Für die 1. Klasse zur „SPA“ Ausbildung wird der Realschulabschluss benötigt. Es gibt aber
auch die Möglichkeit, ins 2. Jahr direkt einzusteigen, wenn eine entsprechende berufliche
oder schulische Vorbildung besteht. D.h. wenn…
· Eine Allgemeine Hochschulreife besteht
· Eine Fachgebundene Hochschulreife besteht
· Eine Fachhochschulreife besteht
· Eine berufliche Vorbildung besteht, d.h…
- Nach Abschluss einer durch Bundes- oder Landesrecht geregelten mindestens zweijährigen Berufsausbildung und dreijährigen Berufsausübung
- Fachschul-/Fortbildungsabschluss
- Meister*in, Techniker*in, Betriebswirt*in
- Erstausbildung und Qualifikation und Berufserfahrung in der Tagespflege
Nach Abschluss der Ausbildung zur SPA mit mindestens der Note 3,0 in der Berufspraxis,
Berufstheorie sowie in Deutsch, kann man sich für die 1. Klasse der FSP bewerben.
Man kann außerdem in die 1. Klasse der FSP einsteigen, wenn das Berufliche Gymnasium
Sozialpädagogik besucht wurde und 600 Std. Praxis oder wenn man einen pädagogischen
Hochschulabschluss und 600 Std. Praxis hat.
Die Anmeldung zur Fachschule Sozialpädagogik erfolgt ab Anfang Januar ausschließlich online unter folgendem Internet-Link:
https://bbs-stade-i.anmeldung.schule/
Anmeldeschluss ist der 20. Februar
nähere Informationen findet ihr auch hier:
https://www.jobelmannschule.de/Fachschule-Sozialp%C3%A4dagogik.html
erstellt von Sarah Hafemann
Kahoot! Quiz
Hast du dich schonmal gefragt, ob Erzieher der richtige Beruf für dich ist? Mach hier über Kahoot! einen kleinen Test um ein wenig rein zu schnuppern.

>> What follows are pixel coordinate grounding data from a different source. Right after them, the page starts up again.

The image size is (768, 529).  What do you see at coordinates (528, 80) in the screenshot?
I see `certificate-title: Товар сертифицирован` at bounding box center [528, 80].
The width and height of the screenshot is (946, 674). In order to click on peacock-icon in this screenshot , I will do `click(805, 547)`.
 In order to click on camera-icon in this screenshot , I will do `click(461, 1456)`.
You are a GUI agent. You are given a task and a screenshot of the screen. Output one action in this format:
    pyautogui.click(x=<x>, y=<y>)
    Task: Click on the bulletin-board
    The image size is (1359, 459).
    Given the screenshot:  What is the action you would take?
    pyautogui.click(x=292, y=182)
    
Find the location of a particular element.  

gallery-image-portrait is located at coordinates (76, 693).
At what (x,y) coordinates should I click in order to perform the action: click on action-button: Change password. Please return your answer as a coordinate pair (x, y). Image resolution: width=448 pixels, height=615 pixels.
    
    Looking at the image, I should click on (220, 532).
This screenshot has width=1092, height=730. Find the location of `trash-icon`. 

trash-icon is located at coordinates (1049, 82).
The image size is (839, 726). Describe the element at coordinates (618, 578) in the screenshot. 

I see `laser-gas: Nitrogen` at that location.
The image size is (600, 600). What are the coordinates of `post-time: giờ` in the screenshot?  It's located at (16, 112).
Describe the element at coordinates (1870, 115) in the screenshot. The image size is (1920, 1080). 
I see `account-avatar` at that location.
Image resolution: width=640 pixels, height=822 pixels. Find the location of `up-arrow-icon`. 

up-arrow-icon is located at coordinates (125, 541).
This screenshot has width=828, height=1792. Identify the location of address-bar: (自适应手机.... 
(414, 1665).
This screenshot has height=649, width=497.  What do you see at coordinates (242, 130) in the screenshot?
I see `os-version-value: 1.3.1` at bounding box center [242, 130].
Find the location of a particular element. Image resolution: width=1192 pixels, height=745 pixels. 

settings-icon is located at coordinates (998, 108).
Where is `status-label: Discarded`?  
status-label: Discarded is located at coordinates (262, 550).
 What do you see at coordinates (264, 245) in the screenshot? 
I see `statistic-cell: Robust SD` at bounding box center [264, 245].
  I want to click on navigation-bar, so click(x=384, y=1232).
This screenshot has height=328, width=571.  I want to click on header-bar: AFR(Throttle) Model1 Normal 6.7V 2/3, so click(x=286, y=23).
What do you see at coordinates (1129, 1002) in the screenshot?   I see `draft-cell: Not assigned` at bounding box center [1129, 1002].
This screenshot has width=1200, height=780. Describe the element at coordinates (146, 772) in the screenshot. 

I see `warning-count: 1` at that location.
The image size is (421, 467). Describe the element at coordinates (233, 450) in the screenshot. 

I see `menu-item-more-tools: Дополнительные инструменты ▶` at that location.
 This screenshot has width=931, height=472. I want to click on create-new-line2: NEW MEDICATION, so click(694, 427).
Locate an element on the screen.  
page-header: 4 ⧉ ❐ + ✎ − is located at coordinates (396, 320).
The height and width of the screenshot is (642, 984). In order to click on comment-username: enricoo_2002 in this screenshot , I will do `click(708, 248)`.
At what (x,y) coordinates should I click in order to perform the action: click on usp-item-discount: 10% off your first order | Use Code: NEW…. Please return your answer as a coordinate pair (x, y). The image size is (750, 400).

Viel Spaß dabei wünscht dir deine FSP25!
Beitrag erstellt von Susann Krüger
Kahoot! erarbeitet von Esther Corleis
Warum wir die Weiterbildung zur Erzieherin anstreben
Bericht von Alina: Mir ist es wichtig, die Weiterbildung zur Erzieherin anzustreben, da ich gerne Verantwortung übernehmen möchte. Als sozialpädagogische Assistenz ist man in einigen Aufgabenbereichen (wie z.B. der Gruppenleitung oder alleinigen Aufsicht von Kindern) eingeschränkt. Zudem habe ich das Ziel, nach meiner Weiterbildung Sozialpädagogik zu studieren, was mir erst durch das Abschließen der Weiterbildung ermöglicht wird, da ich kein Abitur habe. Mein absoluter Traum wäre es, Mädchenpädagogin zu werden und ein kleines Stück zur Verbesserung der Welt beizutragen.
Bericht von Emilia: Ich habe mich dazu entschieden, die Weiterbildung zur Erzieherin zu bewältigen, um mehr Zukunftsperspektiven zu haben. Außerdem würde ich gerne mehr Verantwortung übernehmen. Mein Wunsch ist es, nach der Ausbildung in der Kinder- und Jugendhilfe tätig zu werden, beispielsweise in einer Wohn- oder Tagesgruppe.
Bericht von Nathalie: Zu Beginn meiner SPA Ausbildung hatte ich nicht vor, Erzieherin zu werden. Im Laufe meiner Ausbildung habe ich viel über den Beruf und die Möglichkeiten gelernt, die sich durch die Weiterbildung ergeben. Erst dadurch habe ich den Traum entwickelt, Erzieherin zu werden und zu studieren. Mein Ziel ist es, Kinder und Jugendliche zu unterstützen und ihnen die Hilfe bieten zu können, die ich als Kind gebraucht hätte.